Tuesday, April 18, 2006

Silence as the wind rustles the trees

I'm sitting here looking out the office windows. It's finally feeling like spring with the clear blue skies, winds stirring the tender new leaves on the trees, and the yellow of the mustard weed that grows taller than me. An old red cottage sits off to the site of the road that I can see across the street. It's perfectly picturesque.

So why do I lamely keeping wondering what KT is up to? As I went down to lunch I thought again about when TJ asked me to rate my level of interest. As I mentioned, the score fluctuates depending on my mood. Well, today, considering the dolt hasn't made any effort to e-mail or call, he gets a 5. (Mind you 5 means I could go either way, as opposed to a '1' which would indicate that "nothing could tempt me to date you" versus a '10' which translates into "I want to become one with you.") I'm disappointed, I'm upset, I'm annoyed.
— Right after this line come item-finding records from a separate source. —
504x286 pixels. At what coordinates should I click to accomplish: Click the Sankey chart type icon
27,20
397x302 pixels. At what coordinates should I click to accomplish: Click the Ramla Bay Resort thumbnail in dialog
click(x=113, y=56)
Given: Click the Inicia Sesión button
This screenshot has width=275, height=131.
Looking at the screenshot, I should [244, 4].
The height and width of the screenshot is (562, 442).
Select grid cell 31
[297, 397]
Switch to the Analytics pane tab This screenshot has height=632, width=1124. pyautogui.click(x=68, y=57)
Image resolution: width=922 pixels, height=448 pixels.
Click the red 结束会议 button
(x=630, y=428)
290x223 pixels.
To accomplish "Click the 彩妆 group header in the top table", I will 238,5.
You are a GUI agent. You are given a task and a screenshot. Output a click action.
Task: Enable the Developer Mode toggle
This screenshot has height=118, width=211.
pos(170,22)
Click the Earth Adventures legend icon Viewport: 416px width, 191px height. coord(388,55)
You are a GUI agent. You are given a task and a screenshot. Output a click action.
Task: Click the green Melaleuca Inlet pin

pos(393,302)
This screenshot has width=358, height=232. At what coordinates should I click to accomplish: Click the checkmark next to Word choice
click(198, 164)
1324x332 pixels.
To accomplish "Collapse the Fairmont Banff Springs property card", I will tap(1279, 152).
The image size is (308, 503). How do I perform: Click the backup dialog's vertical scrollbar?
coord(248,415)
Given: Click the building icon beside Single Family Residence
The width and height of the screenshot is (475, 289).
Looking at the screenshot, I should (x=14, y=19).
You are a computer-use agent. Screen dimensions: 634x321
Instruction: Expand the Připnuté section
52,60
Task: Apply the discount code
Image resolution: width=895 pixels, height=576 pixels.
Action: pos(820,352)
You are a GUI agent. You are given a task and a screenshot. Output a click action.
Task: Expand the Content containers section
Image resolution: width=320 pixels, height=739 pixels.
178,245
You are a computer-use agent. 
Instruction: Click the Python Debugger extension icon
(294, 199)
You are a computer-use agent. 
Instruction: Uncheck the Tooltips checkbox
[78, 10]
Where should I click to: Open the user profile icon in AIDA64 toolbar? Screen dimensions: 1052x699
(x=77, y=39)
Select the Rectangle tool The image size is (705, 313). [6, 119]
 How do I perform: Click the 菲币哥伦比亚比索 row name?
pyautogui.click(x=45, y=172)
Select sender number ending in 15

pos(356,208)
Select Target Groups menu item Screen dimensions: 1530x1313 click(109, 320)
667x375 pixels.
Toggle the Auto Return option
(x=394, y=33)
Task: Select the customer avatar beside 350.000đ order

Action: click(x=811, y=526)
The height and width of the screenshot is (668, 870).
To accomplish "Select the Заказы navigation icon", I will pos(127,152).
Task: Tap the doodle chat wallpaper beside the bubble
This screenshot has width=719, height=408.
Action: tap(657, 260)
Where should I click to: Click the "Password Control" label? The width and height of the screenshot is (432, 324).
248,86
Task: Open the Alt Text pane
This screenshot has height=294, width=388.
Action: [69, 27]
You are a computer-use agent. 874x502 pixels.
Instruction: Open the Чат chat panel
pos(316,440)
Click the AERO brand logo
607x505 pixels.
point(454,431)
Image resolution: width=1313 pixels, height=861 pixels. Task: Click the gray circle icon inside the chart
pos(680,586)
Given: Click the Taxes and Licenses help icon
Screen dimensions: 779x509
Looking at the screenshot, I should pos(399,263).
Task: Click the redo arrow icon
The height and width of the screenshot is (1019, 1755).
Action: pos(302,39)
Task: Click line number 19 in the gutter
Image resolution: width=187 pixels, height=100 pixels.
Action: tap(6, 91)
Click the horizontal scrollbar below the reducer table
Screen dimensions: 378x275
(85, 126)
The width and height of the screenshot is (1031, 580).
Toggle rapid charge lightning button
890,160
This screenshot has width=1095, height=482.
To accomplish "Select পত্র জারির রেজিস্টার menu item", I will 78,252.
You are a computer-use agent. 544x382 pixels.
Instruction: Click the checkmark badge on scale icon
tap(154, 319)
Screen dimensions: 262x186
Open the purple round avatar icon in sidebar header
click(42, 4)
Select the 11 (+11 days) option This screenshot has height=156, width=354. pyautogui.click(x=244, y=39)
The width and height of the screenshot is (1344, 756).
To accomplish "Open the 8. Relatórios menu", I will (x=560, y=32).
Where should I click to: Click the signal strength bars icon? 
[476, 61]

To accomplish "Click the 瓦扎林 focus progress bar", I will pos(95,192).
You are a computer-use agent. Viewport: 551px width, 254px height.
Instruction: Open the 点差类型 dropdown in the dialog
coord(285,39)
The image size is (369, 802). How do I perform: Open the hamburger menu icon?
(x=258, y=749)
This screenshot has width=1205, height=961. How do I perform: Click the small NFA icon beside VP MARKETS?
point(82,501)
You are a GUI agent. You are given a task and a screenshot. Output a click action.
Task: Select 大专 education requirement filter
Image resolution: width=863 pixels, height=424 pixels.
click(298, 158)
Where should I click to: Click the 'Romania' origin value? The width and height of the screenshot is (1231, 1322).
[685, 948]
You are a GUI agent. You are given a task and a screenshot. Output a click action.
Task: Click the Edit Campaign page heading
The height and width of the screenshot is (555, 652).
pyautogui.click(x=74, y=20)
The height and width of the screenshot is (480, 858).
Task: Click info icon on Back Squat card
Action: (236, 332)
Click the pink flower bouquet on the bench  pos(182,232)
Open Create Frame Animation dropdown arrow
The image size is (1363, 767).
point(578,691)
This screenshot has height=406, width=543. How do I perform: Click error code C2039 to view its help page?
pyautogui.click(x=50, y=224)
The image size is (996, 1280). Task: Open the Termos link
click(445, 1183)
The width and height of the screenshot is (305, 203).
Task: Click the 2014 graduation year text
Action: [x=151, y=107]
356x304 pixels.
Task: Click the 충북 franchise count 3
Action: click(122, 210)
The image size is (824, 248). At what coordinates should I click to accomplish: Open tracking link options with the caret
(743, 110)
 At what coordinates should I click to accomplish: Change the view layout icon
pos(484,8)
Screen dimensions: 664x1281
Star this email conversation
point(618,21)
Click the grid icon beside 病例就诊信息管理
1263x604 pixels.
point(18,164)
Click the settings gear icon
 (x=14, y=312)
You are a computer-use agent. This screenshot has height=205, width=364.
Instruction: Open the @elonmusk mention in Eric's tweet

I know I shouldn't let one man bother me so much. Unfortunately, I only have myself to blame. I just can't make any excuses for him barring some unforeseen emergency. If he truly liked me, he would have contacted me. What excuse could he possibly have given that he's not working this week? I'm such an idiot. Apparently I need to be hit over the head at least 5 times (and a little bit harder please, maybe add a few nails for good measure). I guess I'm still clinging to that hope that everything will work out someday. It would seem hope never dies.

Men suck (or in KT's case, geeky boys suck).